**BRANO DEL DOCUMENTO**.
▶
Bernanke alla Fed è una vecchia ricetta
Loretta Napoleoni, Caffè, 2009-08-30
Settimana di fuoco negli Stati Uniti. Il presidente interrompe le vacanze e riconferma Bernanke a capo della Riserva Federale. Molti si sono domandati perchè l’abbia fatto quattro mesi prima della scadenza del mandato. E la risposta è molto probabilmente legata ai timori della Casa Bianca che l’autunno sarà caldo.
I mercati temono la famosa W, che l’anemica ripresa di questi ultimi mesi sia seguita da un nuovo crollo. L’economia reale è stazionaria, ma il tasso di disoccupazione continua a crescere. In America la popolarità del presidente è in discesa a causa della riforma sanitaria, che al momento non riforma proprio nulla ma toglie a chi ha piu di 65 anni, e cioè gli anziani, l’assistenza sanitaria per darla a chi non l’ha mai avuta. E non dimentichiamoci dell’Afganistan, dove l’esportazione della democrazia Made in America non ha dato i frutti sperati.
◀
**ESTRATTI DEI REGISTRI**.
▶
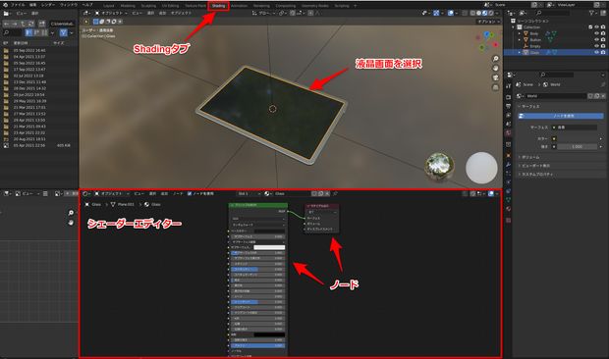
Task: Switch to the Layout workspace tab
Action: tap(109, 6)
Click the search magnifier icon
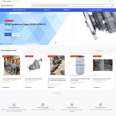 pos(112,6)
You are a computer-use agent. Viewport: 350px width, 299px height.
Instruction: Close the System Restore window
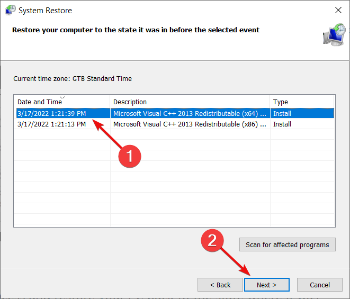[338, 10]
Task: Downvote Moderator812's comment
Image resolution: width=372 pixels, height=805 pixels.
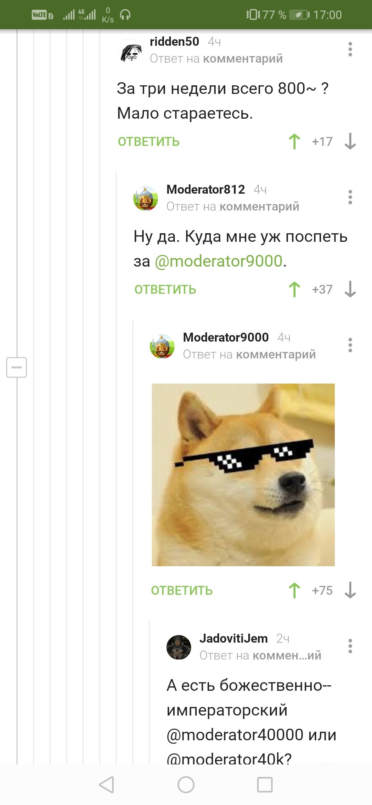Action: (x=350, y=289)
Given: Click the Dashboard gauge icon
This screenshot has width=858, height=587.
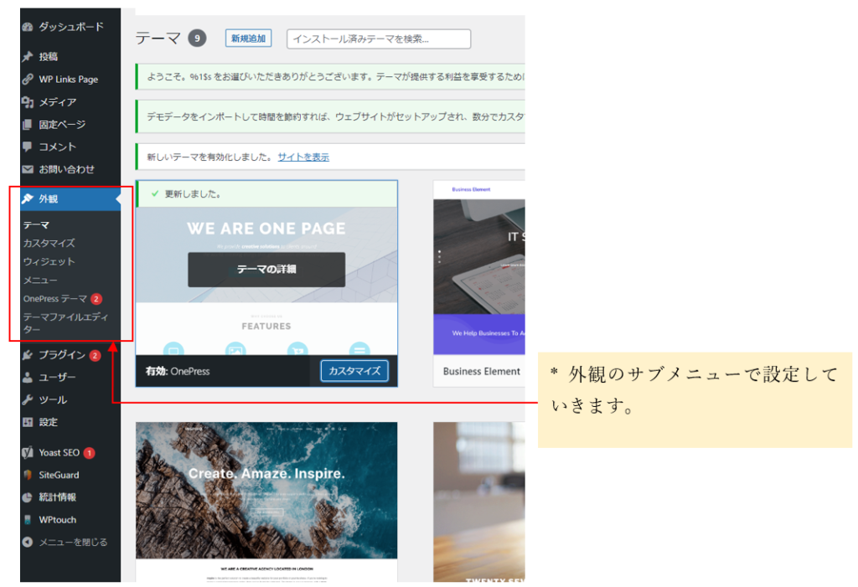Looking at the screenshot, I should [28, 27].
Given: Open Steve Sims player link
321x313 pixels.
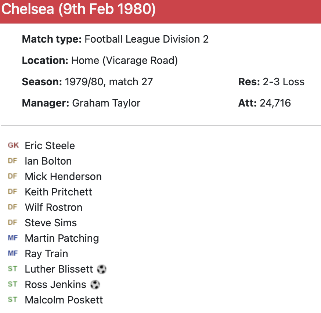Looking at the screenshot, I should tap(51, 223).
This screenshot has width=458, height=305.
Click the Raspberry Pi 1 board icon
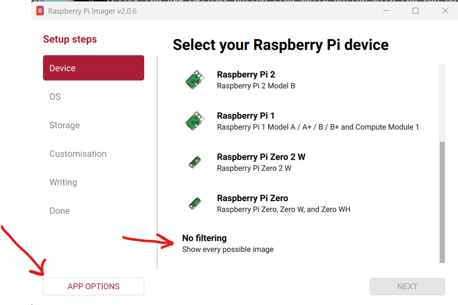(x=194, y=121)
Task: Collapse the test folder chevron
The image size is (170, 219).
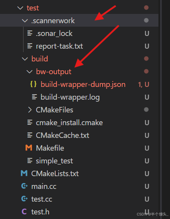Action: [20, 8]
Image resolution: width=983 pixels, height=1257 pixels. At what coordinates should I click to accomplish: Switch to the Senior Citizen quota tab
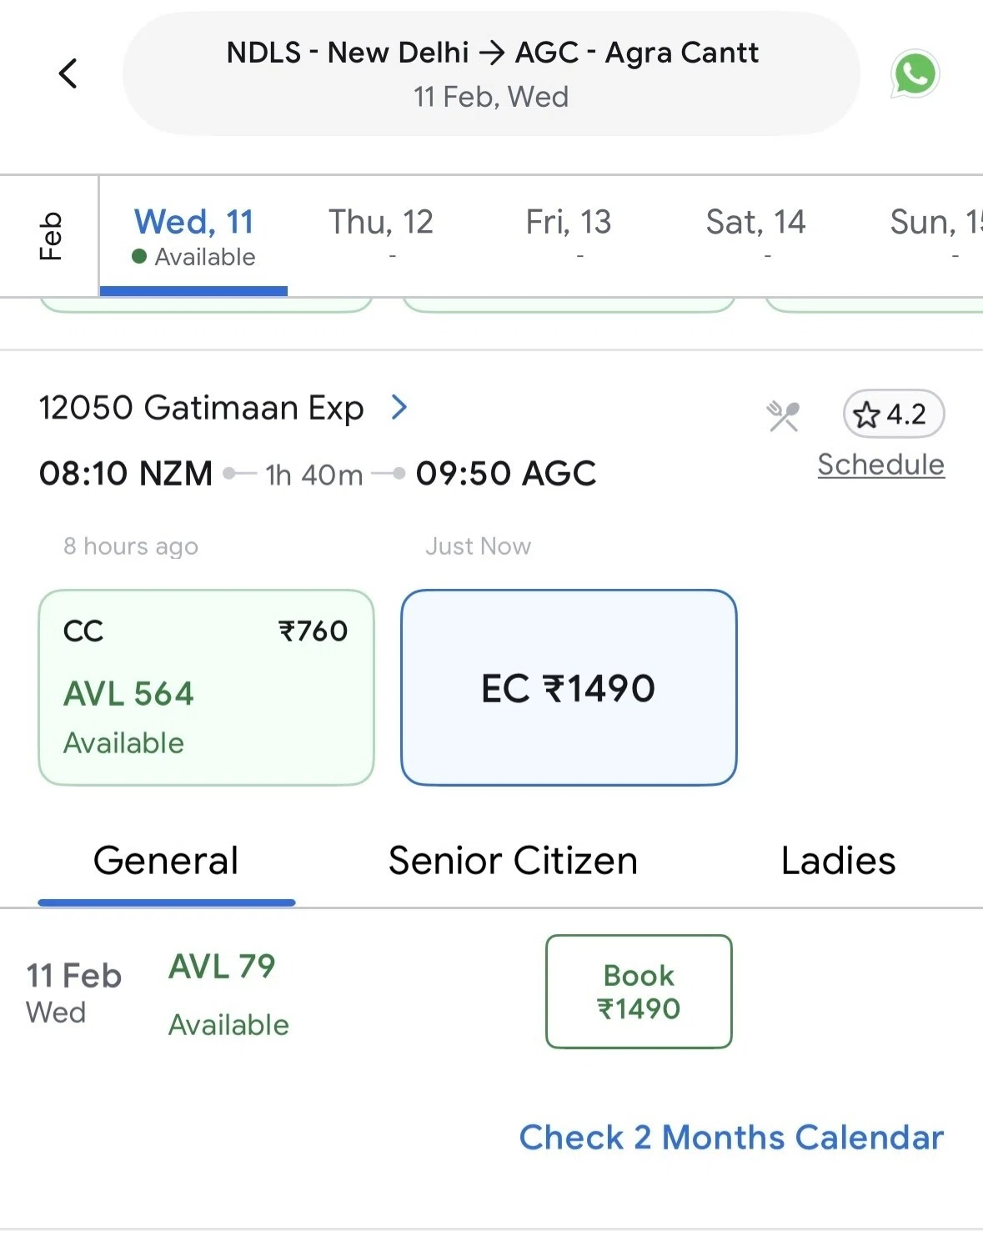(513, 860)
◀
▶
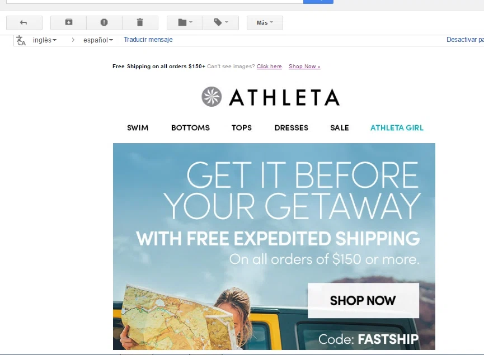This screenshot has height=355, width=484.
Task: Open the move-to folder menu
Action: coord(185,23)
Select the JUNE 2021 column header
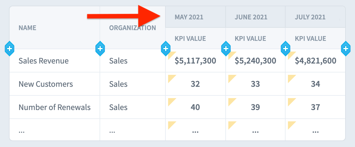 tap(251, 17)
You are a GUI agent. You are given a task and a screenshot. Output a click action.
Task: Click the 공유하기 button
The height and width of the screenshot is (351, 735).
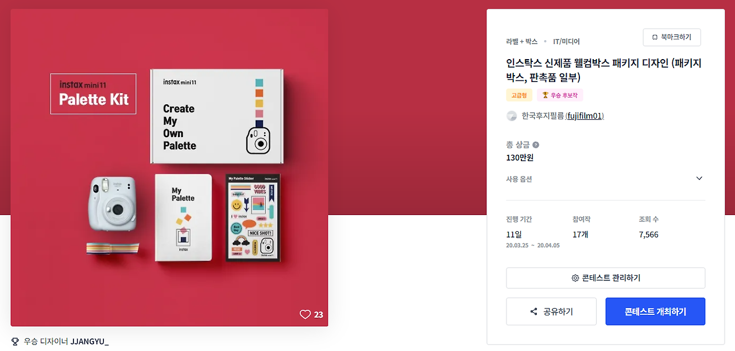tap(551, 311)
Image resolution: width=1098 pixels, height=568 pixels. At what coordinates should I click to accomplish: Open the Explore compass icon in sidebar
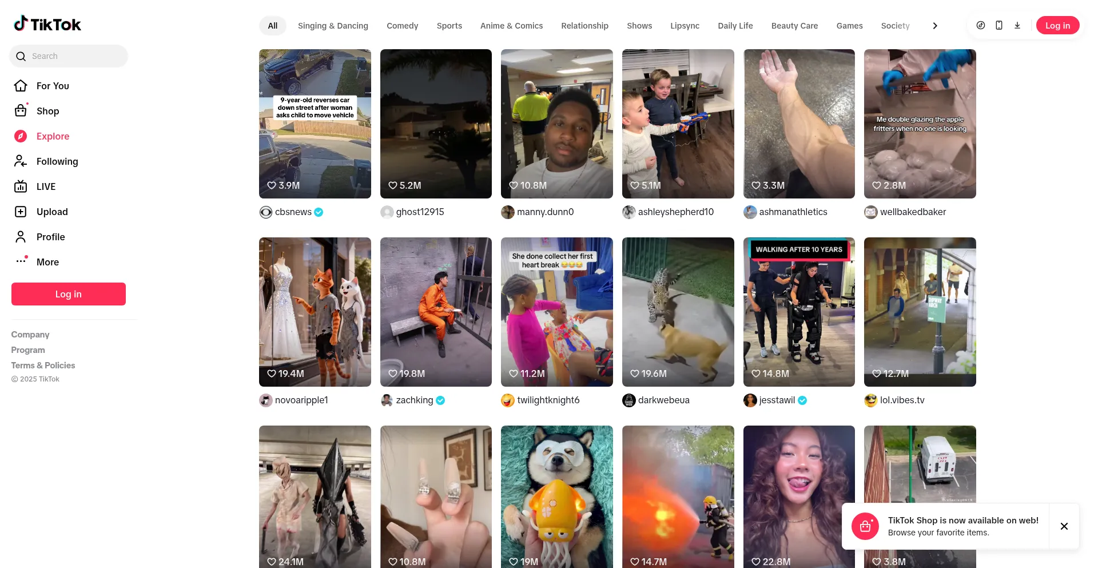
◀
**CONSEGNA**.
Riporta il brano su Bernanke cominciando dalle parole "Bernanke alla Fed" e fermandoti dopo "l’autunno sarà caldo.". Si faccia riferimento esclusivamente al brano.

**SOLUZIONE DELL'ESERCIZIO**.
Bernanke alla Fed è una vecchia ricetta
Loretta Napoleoni, Caffè, 2009-08-30
Settimana di fuoco negli Stati Uniti. Il presidente interrompe le vacanze e riconferma Bernanke a capo della Riserva Federale. Molti si sono domandati perchè l’abbia fatto quattro mesi prima della scadenza del mandato. E la risposta è molto probabilmente legata ai timori della Casa Bianca che l’autunno sarà caldo.